## Document section
“I Survived Sexual Abuse. Can I Get Life Insurance?”
If there’s one thing I’ve learned while helping survivors of abuse to get life insurance, it’s that it is hard enough to come to grips with your own trauma.
It is double hard to do so as the son of a celebrity – indeed of the former president of the United States. To do so publicly, as a noted columnist and radio talkshow host, takes enormous bravery.
I salute Mr. Reagan.
I wish all survivors could have his courage.
Many of them seem to be out there.
Over the past few months we’ve heard claims of a pedophile ring among Hollywood bosses.
Budding actors and actresses seem to always have to “sleep their way to the top,” but the predation on children makes it all especially sinister.
Sexual Abuse Isn’t Unique to Hollywood
But we can’t kid ourselves into believing that all the bad things happen only in the show business world. The facts speak for themselves: as many as one in three girls and one in seven boys will be sexually abused in their childhood. In a country of 300+ million people, the victims would count in the millions. They are not all in celebrity parties. They are in the homes of our neighbors, in our schools, and in our religious institutions.

## Problems to work on
A – Rewrite the life insurance article, starting at "Many of them" and ending at "our religious institutions.", and substitute "disturbing" for "sinister".
B – According to the life insurance article, as many as what share of boys will be sexually abused in their childhood?

## Information shown
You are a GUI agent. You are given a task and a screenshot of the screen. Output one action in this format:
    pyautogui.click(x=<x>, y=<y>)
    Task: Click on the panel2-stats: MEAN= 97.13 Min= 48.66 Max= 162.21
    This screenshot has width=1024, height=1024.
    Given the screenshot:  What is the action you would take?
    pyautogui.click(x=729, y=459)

## Problem solutions
A –
Many of them seem to be out there.
Over the past few months we’ve heard claims of a pedophile ring among Hollywood bosses.
Budding actors and actresses seem to always have to “sleep their way to the top,” but the predation on children makes it all especially disturbing.
Sexual Abuse Isn’t Unique to Hollywood
But we can’t kid ourselves into believing that all the bad things happen only in the show business world. The facts speak for themselves: as many as one in three girls and one in seven boys will be sexually abused in their childhood. In a country of 300+ million people, the victims would count in the millions. They are not all in celebrity parties. They are in the homes of our neighbors, in our schools, and in our religious institutions.

B – As many as one in seven boys.